きょうの蹄音競馬にまつわるちょっといい話

2011.1.29

ようこそいらっしゃいませ。

今日は高松宮記念のステップレース・シルクロードS、明日は根岸S、京都牝馬Sのダブル重賞が行なわれます。

根岸Sは来月のフェブラリーSのトライアルという位置づけです。本番へのひと叩きという実力馬に注目するのか、底力が問われる東京1600mでは自信がないが、1400mのここならと狙いを定めてきた馬を取るか難しいですね。

昨日はシルクロードSのジェイケイセラヴィを例にとって同じようなお話をさせていただいたのですが、今日はケイアイガーベラという牝馬を考えてみました。

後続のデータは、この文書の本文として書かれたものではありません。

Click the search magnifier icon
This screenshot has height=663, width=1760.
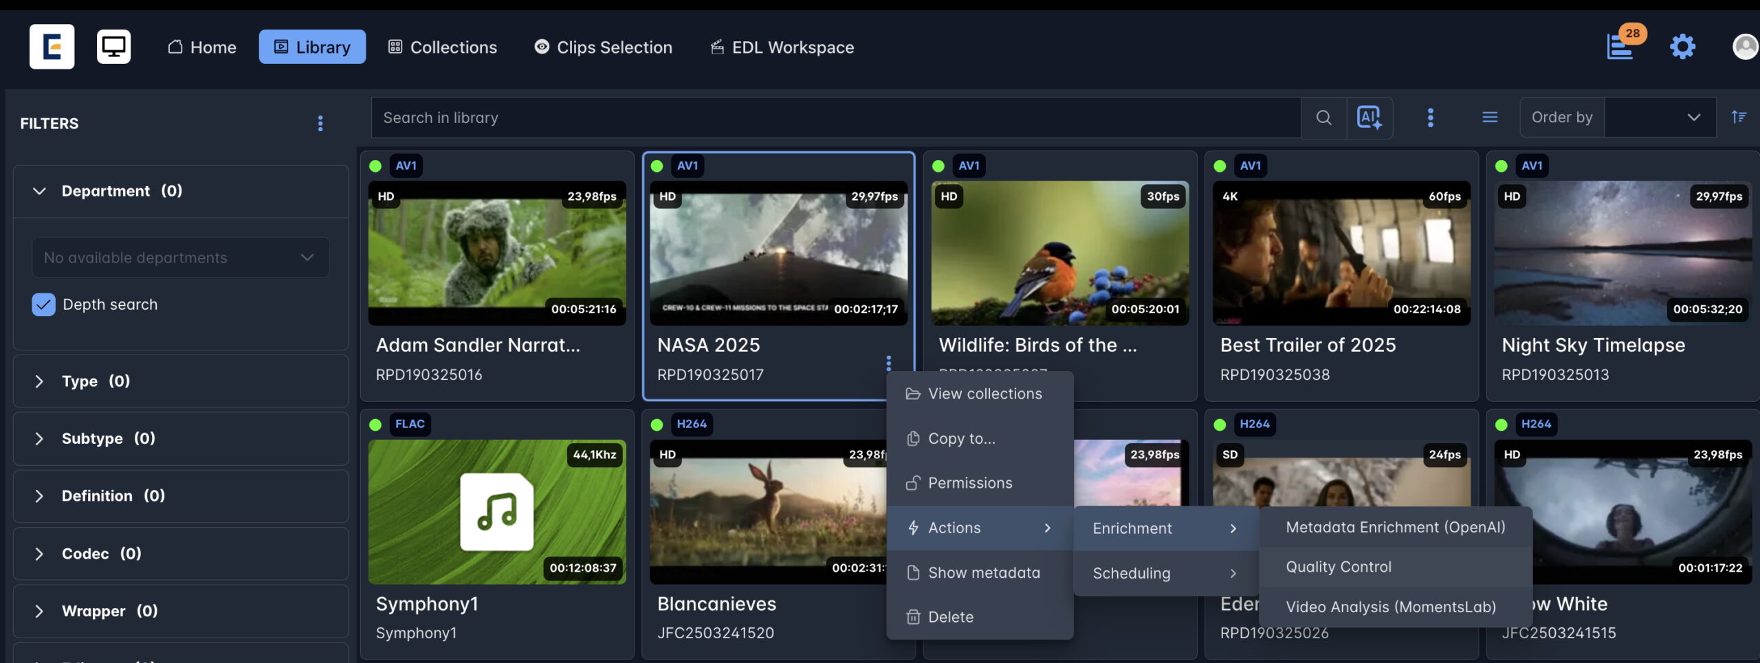pyautogui.click(x=1323, y=117)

ご承知のようにダート1400mは8戦7勝のスペシャリストです。プロキオンSでは日本レコードで完勝しています。ところが1600m以上は3戦3敗、二桁着順2度とふるいません。1400mでこその馬だと思うしかありません。

父スマーティジョーンズは8戦8勝で三冠目のベルモントSに挑み、惜しくも2着に敗れた名馬ですが、彼がもっとも衝撃的なパフォーマンスを発揮したのはダート1400m戦で15馬身差というあっ勝劇を演じています。

母アンナステルツは全兄にバウンダリーがいるダンチヒ産駒。バウンダリーはほぼ1200m戦を使われ8戦6勝のスプリンター。産駒にはカジノドライヴのライバルとして話題を呼んだ二冠馬ビッグブラウンがいます。日本では2歳時に中山芝1200mで1分7秒8と今も残る驚異的なレコードを記録したサーガノヴェルが活躍しました。ケイアイガーベラはこの母系の影響が大きいのでしょうね。

日本には希少なパワータイプのスプリント血統の成功例ですから、非SS系ということも含めて繁殖としての価値は高そうです。ぜひ無事に走り続けてほしいものです。